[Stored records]
....
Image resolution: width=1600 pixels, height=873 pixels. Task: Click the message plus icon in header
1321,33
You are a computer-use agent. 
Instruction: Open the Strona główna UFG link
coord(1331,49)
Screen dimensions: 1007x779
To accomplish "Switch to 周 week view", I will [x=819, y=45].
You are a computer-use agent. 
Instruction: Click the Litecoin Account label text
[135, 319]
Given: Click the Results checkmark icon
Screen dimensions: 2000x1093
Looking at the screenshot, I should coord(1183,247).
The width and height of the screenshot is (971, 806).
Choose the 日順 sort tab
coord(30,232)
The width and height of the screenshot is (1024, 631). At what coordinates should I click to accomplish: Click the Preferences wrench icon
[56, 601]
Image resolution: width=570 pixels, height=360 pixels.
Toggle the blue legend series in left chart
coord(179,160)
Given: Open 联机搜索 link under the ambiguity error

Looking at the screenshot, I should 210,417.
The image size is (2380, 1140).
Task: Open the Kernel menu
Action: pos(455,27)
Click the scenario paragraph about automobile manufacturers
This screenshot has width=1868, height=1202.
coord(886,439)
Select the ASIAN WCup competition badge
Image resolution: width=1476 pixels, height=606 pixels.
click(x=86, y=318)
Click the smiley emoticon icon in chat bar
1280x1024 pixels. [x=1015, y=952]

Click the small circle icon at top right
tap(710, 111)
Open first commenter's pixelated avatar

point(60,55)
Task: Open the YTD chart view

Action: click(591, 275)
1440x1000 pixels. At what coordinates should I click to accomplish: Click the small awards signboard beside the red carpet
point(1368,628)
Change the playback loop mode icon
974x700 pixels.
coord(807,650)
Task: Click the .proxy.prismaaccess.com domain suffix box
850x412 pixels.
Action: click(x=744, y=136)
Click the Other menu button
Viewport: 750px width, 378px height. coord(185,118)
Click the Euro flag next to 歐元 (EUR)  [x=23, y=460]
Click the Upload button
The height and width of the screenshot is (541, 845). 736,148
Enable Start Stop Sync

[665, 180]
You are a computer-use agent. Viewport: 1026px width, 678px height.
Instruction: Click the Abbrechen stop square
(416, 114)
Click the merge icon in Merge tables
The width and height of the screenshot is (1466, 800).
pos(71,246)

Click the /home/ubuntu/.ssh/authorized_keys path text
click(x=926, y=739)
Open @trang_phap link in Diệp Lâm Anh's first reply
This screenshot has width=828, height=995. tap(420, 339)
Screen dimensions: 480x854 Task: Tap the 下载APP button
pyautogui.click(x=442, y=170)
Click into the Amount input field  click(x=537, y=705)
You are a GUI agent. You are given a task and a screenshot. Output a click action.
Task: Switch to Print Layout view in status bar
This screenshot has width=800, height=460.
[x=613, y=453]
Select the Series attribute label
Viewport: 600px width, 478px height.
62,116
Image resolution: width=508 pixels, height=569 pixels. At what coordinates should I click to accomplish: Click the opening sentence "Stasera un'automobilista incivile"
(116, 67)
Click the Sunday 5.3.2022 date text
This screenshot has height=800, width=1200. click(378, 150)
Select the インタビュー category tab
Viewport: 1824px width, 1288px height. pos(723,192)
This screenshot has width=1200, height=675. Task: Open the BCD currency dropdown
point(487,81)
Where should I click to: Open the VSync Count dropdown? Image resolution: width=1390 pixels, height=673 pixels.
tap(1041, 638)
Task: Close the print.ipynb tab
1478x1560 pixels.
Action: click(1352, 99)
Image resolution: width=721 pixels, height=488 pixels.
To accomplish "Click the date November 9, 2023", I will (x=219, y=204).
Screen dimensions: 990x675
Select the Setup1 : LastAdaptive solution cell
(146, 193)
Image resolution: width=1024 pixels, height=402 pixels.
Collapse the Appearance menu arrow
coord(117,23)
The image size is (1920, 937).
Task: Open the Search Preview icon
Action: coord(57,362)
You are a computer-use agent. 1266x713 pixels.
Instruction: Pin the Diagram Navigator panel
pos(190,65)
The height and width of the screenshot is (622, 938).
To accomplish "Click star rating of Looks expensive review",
....
WHAT TO DO »
Scan the data for the word "Switch" and copy every line where it shows up.

RESPONSE AREA »
To accomplish "Switch to 周 week view", I will [x=819, y=45].
Task: Switch to Print Layout view in status bar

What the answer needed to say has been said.